*** RECORDS FOR THIS TASK ***
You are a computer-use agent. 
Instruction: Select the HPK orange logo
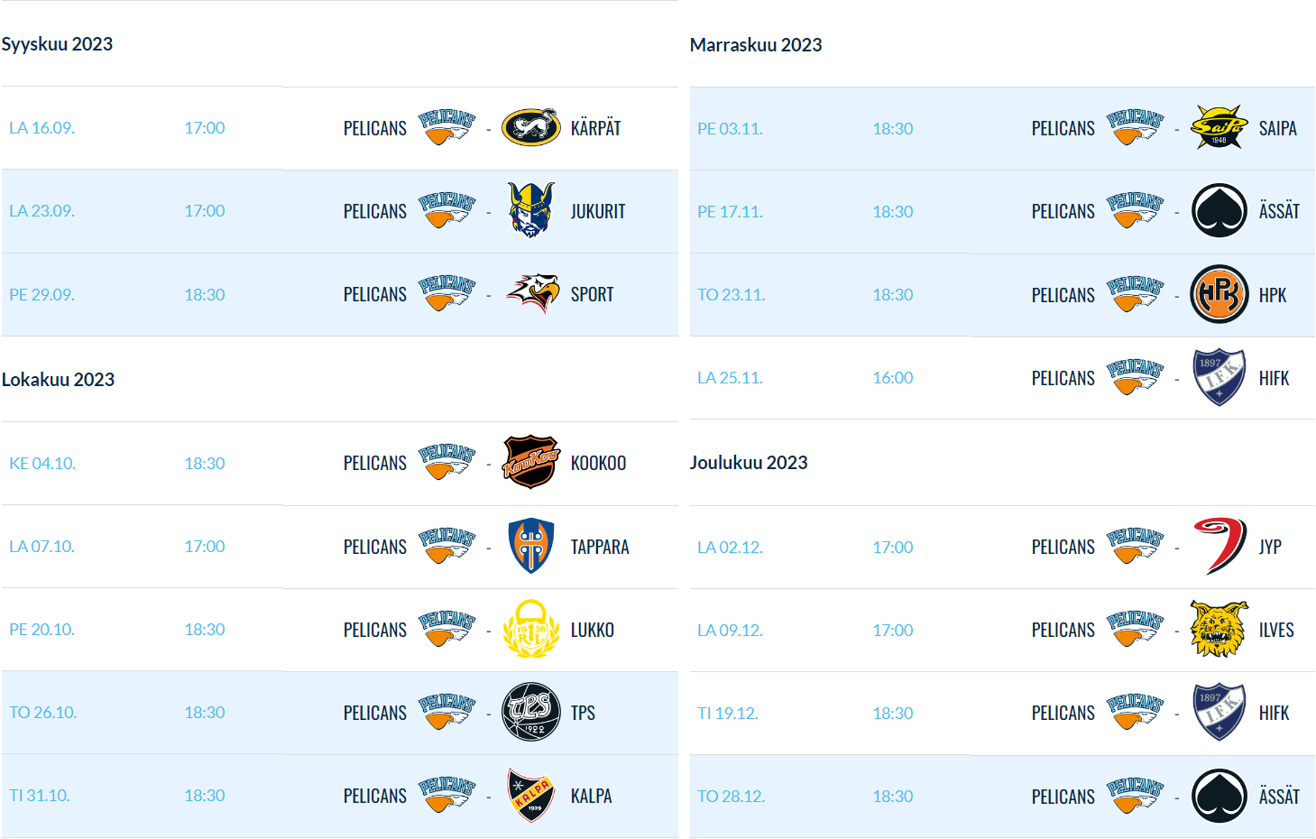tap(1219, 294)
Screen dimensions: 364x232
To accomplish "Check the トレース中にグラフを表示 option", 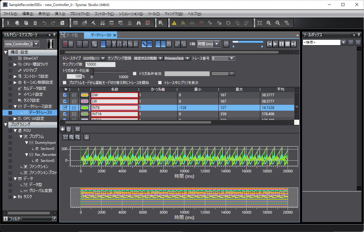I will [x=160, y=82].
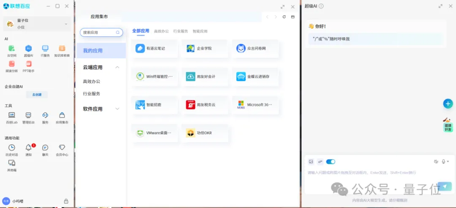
***
Tally the lines above that contain the word "Instruction" and give only the number.

• [TASK OUTPUT]: 1